• [Task goal]: Output, word for word, the lines of this listing that fall between the line with "Pet's Family Name (217, 543)" and the line with "Privacy (384, 1466)", counting both of those lines, and no others.

• [Data for review]:
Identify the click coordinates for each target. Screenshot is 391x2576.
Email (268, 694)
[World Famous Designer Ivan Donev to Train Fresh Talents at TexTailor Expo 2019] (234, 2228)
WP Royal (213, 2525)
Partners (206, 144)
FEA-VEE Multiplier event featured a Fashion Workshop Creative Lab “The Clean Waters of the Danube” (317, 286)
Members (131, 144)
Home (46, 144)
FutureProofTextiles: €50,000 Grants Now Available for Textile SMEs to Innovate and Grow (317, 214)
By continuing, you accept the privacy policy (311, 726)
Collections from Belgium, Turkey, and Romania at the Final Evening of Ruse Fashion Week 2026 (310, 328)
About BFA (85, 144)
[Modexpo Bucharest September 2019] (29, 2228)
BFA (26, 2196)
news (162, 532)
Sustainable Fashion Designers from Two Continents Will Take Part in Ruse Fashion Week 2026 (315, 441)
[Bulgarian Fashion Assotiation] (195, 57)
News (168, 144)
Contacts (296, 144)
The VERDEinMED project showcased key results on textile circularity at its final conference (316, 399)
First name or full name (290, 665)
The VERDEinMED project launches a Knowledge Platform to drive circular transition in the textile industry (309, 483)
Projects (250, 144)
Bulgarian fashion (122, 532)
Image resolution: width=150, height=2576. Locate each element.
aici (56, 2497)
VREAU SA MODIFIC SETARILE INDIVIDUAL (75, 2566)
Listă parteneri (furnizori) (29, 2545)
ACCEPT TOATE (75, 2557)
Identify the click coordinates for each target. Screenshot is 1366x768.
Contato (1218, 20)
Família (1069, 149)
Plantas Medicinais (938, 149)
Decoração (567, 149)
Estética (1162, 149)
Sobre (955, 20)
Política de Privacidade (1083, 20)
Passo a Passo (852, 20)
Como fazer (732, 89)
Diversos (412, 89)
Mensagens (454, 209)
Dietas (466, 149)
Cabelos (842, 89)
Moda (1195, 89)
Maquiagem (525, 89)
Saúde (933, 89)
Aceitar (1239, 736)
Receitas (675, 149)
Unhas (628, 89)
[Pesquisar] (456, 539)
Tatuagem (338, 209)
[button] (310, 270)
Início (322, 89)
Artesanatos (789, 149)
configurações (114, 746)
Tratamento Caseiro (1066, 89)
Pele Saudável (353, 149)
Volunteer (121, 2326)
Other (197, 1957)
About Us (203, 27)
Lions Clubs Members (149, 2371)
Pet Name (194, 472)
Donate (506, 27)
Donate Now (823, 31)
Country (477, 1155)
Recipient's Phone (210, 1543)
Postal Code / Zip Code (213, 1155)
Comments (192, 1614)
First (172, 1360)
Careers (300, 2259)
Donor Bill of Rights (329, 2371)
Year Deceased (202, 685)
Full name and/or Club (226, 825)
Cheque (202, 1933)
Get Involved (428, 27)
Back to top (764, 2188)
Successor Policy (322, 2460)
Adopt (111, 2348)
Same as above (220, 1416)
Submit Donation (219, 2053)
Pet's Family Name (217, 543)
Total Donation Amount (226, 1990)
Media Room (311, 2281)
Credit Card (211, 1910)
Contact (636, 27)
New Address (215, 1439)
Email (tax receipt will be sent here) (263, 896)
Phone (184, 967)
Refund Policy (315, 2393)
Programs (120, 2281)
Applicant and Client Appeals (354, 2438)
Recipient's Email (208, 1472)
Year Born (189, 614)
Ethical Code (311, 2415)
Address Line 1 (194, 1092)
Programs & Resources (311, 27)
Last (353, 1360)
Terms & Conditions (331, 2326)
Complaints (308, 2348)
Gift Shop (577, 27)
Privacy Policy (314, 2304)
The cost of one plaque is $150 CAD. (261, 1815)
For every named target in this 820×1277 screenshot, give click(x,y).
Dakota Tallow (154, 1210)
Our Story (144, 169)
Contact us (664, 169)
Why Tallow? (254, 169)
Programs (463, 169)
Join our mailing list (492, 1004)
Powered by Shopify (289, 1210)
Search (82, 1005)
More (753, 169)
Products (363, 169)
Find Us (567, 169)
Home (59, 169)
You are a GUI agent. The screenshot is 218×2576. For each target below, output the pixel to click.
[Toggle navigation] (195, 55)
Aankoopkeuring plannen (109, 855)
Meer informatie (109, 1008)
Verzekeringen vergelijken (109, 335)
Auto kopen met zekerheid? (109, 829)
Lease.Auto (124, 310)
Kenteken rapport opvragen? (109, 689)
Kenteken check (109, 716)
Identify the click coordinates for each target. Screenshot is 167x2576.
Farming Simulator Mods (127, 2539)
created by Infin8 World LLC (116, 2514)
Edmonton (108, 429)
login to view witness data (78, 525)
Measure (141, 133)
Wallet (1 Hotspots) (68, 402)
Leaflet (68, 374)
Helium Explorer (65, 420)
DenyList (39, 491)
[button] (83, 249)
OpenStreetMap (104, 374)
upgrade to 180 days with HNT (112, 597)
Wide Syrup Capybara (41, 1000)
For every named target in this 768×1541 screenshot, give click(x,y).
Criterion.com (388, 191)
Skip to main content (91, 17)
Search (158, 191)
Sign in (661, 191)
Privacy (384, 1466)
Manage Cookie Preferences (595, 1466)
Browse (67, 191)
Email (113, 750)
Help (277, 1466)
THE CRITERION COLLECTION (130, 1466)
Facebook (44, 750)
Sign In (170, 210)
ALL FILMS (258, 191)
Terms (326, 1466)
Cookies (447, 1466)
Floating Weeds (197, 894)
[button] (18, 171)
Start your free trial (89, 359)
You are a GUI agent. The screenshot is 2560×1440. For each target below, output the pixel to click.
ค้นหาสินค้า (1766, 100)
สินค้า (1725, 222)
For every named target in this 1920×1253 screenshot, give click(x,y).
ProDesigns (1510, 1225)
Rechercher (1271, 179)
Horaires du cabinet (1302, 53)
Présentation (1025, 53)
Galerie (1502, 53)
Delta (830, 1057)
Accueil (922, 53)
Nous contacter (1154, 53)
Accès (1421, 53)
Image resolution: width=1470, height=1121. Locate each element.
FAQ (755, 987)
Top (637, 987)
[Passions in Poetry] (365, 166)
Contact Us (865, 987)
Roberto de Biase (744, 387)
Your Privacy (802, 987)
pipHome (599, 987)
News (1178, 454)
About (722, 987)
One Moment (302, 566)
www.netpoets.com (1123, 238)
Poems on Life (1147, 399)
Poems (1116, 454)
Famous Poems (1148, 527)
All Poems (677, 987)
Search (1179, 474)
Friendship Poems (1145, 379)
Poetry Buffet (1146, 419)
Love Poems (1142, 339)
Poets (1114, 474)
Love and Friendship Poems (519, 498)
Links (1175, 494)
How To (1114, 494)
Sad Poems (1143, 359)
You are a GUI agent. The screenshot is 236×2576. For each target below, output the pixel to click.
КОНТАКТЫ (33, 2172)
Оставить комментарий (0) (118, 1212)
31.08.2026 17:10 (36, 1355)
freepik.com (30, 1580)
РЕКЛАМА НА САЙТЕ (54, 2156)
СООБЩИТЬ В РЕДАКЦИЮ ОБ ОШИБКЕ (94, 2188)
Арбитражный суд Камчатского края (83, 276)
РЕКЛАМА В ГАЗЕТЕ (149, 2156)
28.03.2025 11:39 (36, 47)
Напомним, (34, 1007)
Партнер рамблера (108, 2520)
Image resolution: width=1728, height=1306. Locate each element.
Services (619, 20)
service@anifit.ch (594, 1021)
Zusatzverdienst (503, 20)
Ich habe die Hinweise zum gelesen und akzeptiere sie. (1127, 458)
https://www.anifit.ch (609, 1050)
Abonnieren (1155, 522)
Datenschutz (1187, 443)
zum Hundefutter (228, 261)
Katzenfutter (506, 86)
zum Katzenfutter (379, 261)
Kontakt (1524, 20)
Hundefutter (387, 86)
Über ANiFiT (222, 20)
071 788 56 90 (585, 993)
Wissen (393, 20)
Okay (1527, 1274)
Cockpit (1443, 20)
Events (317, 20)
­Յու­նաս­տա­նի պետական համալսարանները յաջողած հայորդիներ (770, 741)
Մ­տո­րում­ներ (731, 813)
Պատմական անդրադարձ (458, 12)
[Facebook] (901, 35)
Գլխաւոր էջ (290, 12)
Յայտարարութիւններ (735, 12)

• [Problem solution]:
Pet's Family Name (217, 543)
Total Donation Amount (226, 1990)
Media Room (311, 2281)
Credit Card (211, 1910)
Contact (636, 27)
New Address (215, 1439)
Email (tax receipt will be sent here) (263, 896)
Phone (184, 967)
Refund Policy (315, 2393)
Programs (120, 2281)
Applicant and Client Appeals (354, 2438)
Recipient's Email (208, 1472)
Year Born (189, 614)
Ethical Code (311, 2415)
Address Line 1 (194, 1092)
Programs & Resources (311, 27)
Last (353, 1360)
Terms & Conditions (331, 2326)
Complaints (308, 2348)
Gift Shop (577, 27)
Privacy Policy (314, 2304)
The cost of one plaque is $150 CAD. (261, 1815)
For every named target in this 820×1277 screenshot, give click(x,y).
Dakota Tallow (154, 1210)
Our Story (144, 169)
Contact us (664, 169)
Why Tallow? (254, 169)
Programs (463, 169)
Join our mailing list (492, 1004)
Powered by Shopify (289, 1210)
Search (82, 1005)
More (753, 169)
Products (363, 169)
Find Us (567, 169)
Home (59, 169)
You are a GUI agent. The screenshot is 218×2576. For each target below, output the pixel to click.
[Toggle navigation] (195, 55)
Aankoopkeuring plannen (109, 855)
Meer informatie (109, 1008)
Verzekeringen vergelijken (109, 335)
Auto kopen met zekerheid? (109, 829)
Lease.Auto (124, 310)
Kenteken rapport opvragen? (109, 689)
Kenteken check (109, 716)
Identify the click coordinates for each target. Screenshot is 167x2576.
Farming Simulator Mods (127, 2539)
created by Infin8 World LLC (116, 2514)
Edmonton (108, 429)
login to view witness data (78, 525)
Measure (141, 133)
Wallet (1 Hotspots) (68, 402)
Leaflet (68, 374)
Helium Explorer (65, 420)
DenyList (39, 491)
[button] (83, 249)
OpenStreetMap (104, 374)
upgrade to 180 days with HNT (112, 597)
Wide Syrup Capybara (41, 1000)
For every named target in this 768×1541 screenshot, give click(x,y).
Criterion.com (388, 191)
Skip to main content (91, 17)
Search (158, 191)
Sign in (661, 191)
Privacy (384, 1466)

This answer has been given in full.